Photo by Pfc. Terrell A. Turner

Lenox, Mich., Marine receives Bronze Star

30 Jun 2005 | Pfc. Terrell A. Turner

The average day of a Marine deployed to a combat zone is anything but average.  As the Global War on Terrorism rages on, Marines find themselves facing tough situations and decisions on a daily basis.  With the lives of fellow Marines on the line, the ultimate goal is to return Marines home alive.

Lance Cpl. Blake M. Benson of Lenox, Mich., was awarded the Bronze Star Medal with Combat Distinguishing Device here, June 21, for his actions taken while deployed in support of Operation Iraqi Freedom with 2nd Combat Engineer Battalion, 2nd Marine Division.

While performing building raids in Iraq, Benson and his fellow Marines received fire.  While engaged in the gunfight he was wounded in the leg, yet still provided enemy suppressing fire while other Marines moved to cover.  While taking cover, his team leader was wounded, and Benson went after him.  During his attempt to rescue him, he took a shot to the head that nearly destroyed his right ear and broke his jaw.  Benson then continued to fire at the enemy until support arrived.
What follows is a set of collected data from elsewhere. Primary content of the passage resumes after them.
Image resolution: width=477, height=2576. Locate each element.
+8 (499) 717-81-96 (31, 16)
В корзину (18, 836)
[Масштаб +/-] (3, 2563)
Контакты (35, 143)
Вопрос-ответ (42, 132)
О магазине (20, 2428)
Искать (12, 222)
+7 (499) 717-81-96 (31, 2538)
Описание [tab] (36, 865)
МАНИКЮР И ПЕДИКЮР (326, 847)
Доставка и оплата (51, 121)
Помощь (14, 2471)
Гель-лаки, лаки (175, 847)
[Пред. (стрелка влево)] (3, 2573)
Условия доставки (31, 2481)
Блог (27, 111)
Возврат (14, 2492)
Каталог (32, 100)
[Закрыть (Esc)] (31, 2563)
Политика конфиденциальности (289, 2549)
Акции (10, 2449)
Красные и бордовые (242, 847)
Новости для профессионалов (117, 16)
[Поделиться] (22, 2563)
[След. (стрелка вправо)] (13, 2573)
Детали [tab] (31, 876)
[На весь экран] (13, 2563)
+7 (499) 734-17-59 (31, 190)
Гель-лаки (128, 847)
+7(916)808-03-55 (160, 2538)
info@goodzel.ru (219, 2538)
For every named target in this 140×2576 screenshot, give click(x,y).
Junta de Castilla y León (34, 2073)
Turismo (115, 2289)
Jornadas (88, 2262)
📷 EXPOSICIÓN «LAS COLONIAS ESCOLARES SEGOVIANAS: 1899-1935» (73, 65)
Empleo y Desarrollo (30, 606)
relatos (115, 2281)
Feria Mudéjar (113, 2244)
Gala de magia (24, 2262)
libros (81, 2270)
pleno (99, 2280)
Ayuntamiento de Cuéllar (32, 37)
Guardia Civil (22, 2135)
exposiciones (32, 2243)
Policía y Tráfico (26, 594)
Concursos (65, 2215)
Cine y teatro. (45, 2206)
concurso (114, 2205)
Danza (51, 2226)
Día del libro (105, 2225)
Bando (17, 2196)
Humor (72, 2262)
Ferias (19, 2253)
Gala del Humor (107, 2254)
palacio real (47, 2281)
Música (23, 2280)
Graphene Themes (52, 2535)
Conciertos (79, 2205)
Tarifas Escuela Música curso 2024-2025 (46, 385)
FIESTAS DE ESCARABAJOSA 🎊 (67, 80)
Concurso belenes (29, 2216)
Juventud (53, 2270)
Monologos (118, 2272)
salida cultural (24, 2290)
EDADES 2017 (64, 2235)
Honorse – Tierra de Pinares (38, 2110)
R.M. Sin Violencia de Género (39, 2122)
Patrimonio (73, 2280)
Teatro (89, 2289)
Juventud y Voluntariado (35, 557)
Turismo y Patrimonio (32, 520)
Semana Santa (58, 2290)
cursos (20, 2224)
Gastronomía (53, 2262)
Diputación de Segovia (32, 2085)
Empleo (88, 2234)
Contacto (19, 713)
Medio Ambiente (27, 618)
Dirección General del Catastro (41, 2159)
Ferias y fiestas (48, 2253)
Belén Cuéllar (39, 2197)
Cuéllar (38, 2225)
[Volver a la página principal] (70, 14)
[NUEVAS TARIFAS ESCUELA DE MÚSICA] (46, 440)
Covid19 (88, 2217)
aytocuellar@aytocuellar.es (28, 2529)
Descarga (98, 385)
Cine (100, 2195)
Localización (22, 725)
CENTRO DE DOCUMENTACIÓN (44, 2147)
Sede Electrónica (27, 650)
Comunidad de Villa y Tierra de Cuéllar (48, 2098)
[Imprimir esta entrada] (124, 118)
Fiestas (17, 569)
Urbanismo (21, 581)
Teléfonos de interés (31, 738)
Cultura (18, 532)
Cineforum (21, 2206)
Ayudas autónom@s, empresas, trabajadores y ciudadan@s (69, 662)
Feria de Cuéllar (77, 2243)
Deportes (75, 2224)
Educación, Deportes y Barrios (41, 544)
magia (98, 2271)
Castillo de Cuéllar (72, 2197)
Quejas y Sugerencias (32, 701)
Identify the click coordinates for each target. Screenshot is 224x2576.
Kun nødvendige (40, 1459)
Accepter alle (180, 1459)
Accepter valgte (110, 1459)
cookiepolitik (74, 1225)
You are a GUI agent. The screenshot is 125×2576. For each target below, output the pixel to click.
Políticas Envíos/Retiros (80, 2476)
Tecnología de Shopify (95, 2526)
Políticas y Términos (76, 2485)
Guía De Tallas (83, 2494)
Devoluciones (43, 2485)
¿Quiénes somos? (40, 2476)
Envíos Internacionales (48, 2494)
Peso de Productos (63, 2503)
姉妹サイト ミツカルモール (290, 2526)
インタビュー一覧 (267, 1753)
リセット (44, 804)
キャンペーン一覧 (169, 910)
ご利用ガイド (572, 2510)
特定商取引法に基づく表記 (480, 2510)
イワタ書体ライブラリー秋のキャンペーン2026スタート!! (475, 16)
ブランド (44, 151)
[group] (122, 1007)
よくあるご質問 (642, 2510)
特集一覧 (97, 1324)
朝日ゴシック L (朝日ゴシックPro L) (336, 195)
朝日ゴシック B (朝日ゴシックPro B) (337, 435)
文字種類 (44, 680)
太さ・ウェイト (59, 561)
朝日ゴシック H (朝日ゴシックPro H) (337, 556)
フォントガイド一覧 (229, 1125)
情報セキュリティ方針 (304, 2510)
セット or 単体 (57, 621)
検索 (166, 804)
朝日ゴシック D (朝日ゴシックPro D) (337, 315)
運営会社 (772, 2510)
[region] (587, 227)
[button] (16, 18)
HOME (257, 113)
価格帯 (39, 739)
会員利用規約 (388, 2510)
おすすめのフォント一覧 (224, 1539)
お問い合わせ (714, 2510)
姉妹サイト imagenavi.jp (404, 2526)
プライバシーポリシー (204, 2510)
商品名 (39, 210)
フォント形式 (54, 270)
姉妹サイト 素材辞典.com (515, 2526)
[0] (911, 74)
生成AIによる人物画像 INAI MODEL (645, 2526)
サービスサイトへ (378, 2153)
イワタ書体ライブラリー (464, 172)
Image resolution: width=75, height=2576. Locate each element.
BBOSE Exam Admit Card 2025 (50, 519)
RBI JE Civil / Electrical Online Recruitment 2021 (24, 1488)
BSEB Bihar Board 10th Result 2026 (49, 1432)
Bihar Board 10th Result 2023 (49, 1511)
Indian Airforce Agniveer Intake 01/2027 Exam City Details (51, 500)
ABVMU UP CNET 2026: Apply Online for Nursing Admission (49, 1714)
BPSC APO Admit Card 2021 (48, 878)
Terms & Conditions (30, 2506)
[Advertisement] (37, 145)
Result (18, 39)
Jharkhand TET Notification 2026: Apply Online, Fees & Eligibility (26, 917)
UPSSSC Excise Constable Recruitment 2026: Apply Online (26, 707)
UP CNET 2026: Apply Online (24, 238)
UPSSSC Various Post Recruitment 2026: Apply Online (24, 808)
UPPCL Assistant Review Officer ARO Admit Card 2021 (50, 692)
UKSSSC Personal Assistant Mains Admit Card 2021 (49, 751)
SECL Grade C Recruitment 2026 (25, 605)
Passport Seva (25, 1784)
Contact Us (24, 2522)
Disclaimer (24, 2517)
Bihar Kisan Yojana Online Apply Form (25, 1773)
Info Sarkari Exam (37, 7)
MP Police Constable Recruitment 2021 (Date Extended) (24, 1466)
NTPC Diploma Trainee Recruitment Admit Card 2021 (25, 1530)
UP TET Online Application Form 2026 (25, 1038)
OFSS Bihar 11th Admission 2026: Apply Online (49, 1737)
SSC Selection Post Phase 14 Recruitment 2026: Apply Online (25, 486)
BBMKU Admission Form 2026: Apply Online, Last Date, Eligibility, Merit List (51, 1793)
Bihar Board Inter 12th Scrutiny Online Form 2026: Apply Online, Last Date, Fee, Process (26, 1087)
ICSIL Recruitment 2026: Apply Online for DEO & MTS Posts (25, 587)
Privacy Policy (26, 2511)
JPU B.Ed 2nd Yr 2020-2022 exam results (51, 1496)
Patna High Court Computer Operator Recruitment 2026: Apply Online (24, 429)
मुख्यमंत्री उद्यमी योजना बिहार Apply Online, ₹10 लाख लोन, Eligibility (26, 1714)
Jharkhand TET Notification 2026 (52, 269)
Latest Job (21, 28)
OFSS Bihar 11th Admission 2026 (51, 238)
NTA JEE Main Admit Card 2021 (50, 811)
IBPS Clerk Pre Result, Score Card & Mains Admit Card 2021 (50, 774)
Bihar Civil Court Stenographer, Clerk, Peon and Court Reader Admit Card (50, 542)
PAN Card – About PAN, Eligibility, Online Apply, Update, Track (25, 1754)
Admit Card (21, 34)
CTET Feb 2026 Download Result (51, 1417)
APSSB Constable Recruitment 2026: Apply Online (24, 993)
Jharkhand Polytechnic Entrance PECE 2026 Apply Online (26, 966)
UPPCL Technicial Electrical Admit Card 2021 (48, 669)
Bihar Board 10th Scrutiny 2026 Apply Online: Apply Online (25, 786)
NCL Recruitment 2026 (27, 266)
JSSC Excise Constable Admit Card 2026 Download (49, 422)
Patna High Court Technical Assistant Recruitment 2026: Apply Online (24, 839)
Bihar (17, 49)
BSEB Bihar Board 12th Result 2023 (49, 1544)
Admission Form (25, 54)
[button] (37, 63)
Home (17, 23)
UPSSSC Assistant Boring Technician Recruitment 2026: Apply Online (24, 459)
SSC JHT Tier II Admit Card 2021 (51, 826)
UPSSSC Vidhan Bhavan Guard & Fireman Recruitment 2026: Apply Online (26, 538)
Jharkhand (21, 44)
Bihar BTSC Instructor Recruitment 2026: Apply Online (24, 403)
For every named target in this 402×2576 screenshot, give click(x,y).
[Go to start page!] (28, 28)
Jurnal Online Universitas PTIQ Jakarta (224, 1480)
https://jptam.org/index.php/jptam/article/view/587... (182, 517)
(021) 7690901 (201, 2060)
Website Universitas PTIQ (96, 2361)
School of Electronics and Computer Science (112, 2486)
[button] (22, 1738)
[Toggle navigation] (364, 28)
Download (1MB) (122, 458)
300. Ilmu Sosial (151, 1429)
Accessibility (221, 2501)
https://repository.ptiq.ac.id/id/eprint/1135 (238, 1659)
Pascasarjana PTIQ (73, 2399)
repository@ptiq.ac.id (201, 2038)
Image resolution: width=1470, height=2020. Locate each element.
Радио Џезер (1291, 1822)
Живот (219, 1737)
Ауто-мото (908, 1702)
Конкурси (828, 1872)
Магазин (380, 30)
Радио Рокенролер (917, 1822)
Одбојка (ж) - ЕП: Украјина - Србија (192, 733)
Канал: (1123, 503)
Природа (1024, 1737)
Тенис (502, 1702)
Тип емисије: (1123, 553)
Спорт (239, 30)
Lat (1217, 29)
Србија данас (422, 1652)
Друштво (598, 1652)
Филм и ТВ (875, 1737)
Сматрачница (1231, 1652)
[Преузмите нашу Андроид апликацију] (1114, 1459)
“That’s the short and sweet description of it,” Benson said frankly.  “I don’t really like to talk about it much.  I was doing what Marines do everyday out there.”

The 20-year-old is a combat engineer whose unit is often tasked with planning, organizing and employing demolitions, conducting route and area-sweeping operations and constructing explosive and non-explosive obstacles.

The unit also gets tasked with constructing fighting and protective positions, providing force protection measures and providing mission essential water and electrical support to various units, which is vital to the Marine Corps team.  

Even now the quiet Marine is still recovering from his injuries.

“In December I went in for a surgery that would reconstruct my jaw and ear,” Benson explained.  “I have one more surgery left to finish fixing my ear.”